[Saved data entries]
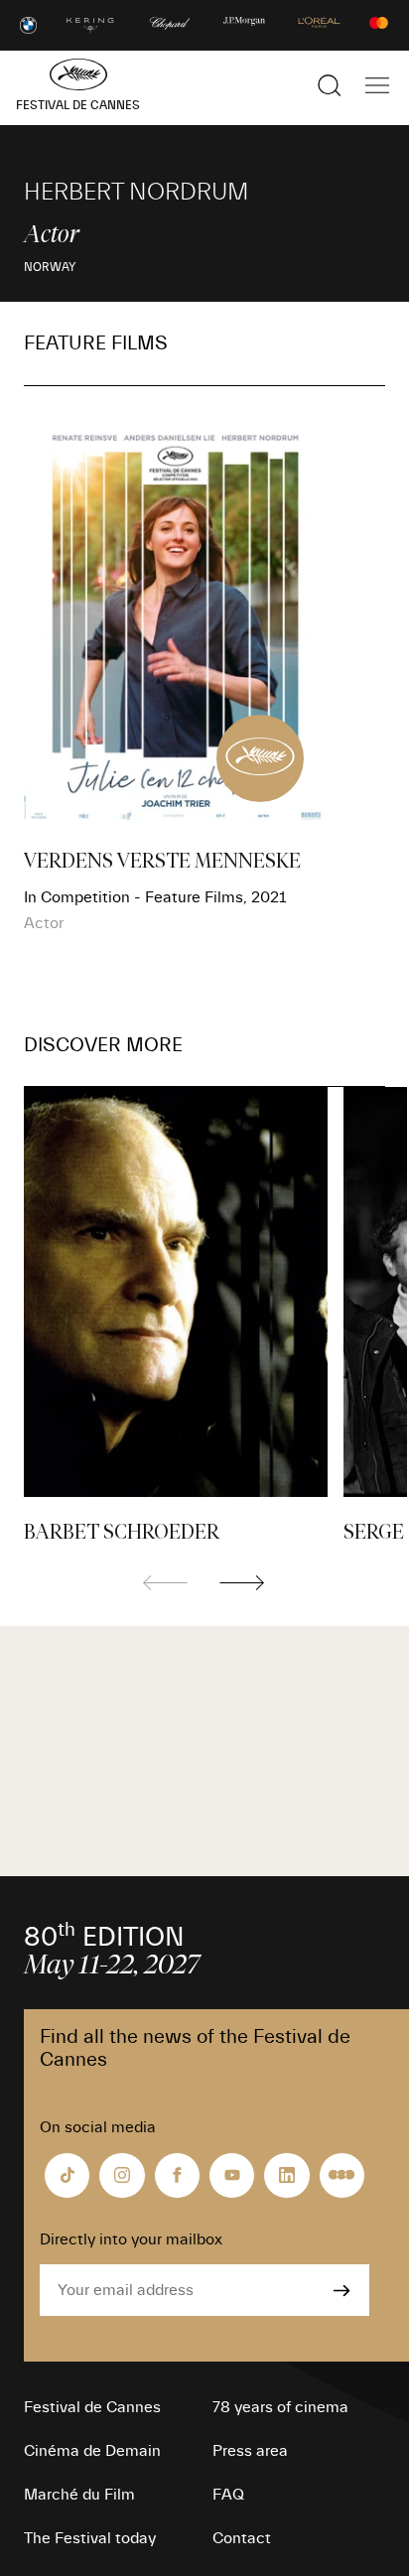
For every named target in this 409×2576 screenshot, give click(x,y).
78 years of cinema (280, 2407)
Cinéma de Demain (92, 2451)
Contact (241, 2538)
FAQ (228, 2495)
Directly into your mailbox (131, 2239)
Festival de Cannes (92, 2407)
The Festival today (90, 2538)
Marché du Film (79, 2495)
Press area (250, 2451)
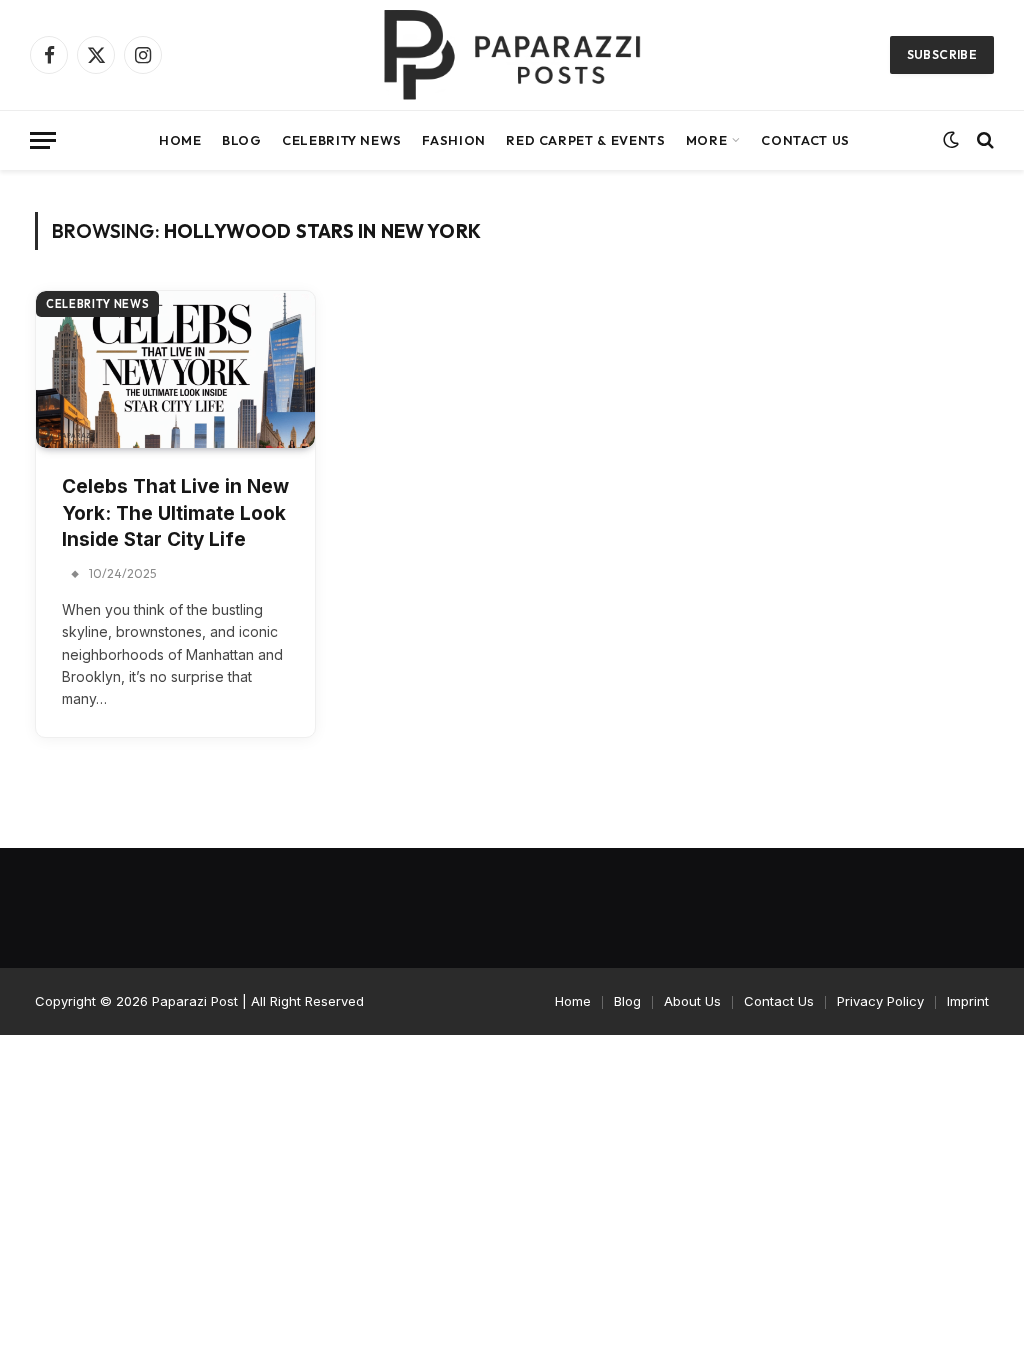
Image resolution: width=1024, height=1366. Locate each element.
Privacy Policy (880, 1001)
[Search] (983, 140)
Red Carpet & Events (585, 140)
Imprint (968, 1001)
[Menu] (43, 140)
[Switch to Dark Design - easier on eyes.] (951, 140)
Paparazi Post (195, 1001)
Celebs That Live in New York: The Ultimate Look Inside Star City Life (175, 513)
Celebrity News (342, 140)
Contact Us (805, 140)
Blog (242, 140)
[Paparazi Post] (512, 55)
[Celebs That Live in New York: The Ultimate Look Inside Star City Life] (175, 369)
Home (180, 140)
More (707, 140)
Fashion (453, 140)
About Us (692, 1001)
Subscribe (942, 54)
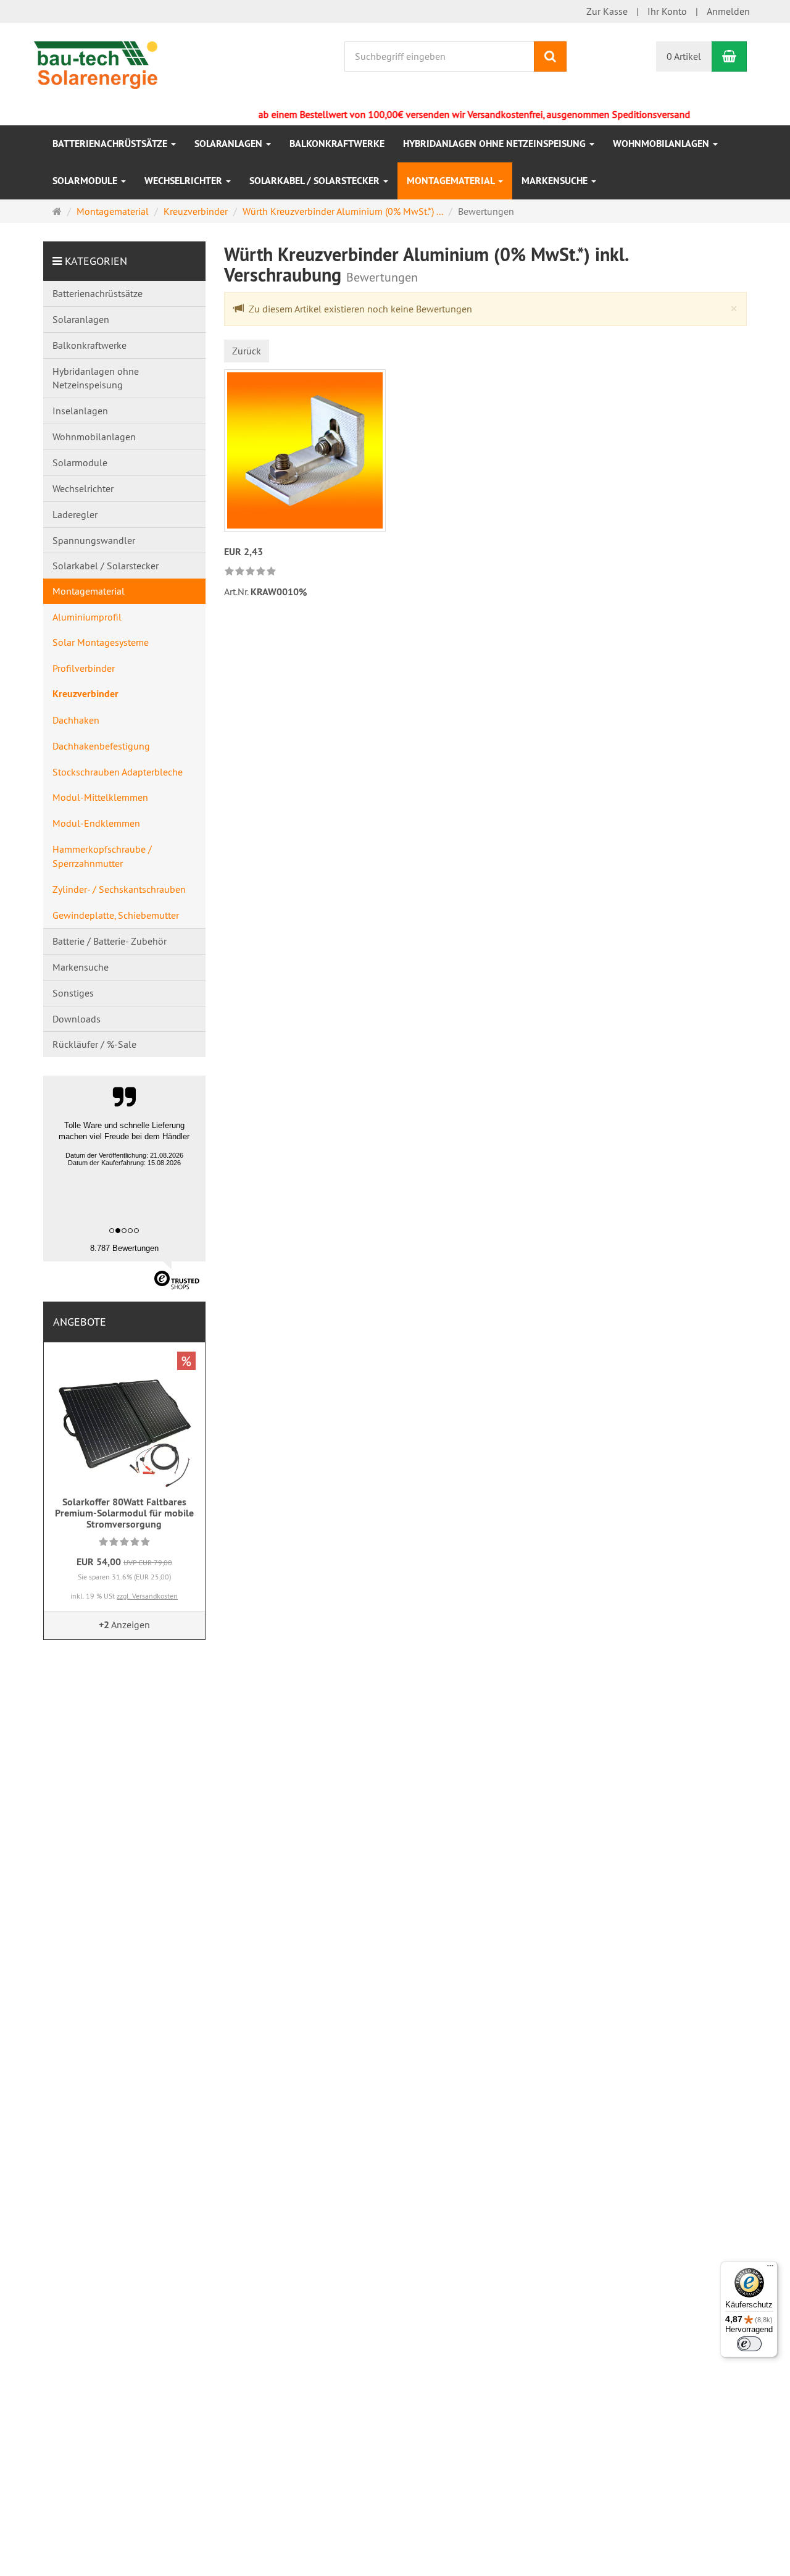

**Work instructions**
When you copy the data above, keep each line exact and omit the pictures.

**Reply to the exercise**
For every named target in this 409×2576 screenshot, give click(x,y).
78 years of cinema (280, 2407)
Cinéma de Demain (92, 2451)
Contact (241, 2538)
FAQ (228, 2495)
Directly into your mailbox (131, 2239)
Festival de Cannes (92, 2407)
The Festival today (90, 2538)
Marché du Film (79, 2495)
Press area (250, 2451)
Image resolution: width=1024, height=1366. Locate each element.
Privacy Policy (880, 1001)
[Search] (983, 140)
Red Carpet & Events (585, 140)
Imprint (968, 1001)
[Menu] (43, 140)
[Switch to Dark Design - easier on eyes.] (951, 140)
Paparazi Post (195, 1001)
Celebs That Live in New York: The Ultimate Look Inside Star City Life (175, 513)
Celebrity News (342, 140)
Contact Us (805, 140)
Blog (242, 140)
[Paparazi Post] (512, 55)
[Celebs That Live in New York: The Ultimate Look Inside Star City Life] (175, 369)
Home (180, 140)
More (707, 140)
Fashion (453, 140)
About Us (692, 1001)
Subscribe (942, 54)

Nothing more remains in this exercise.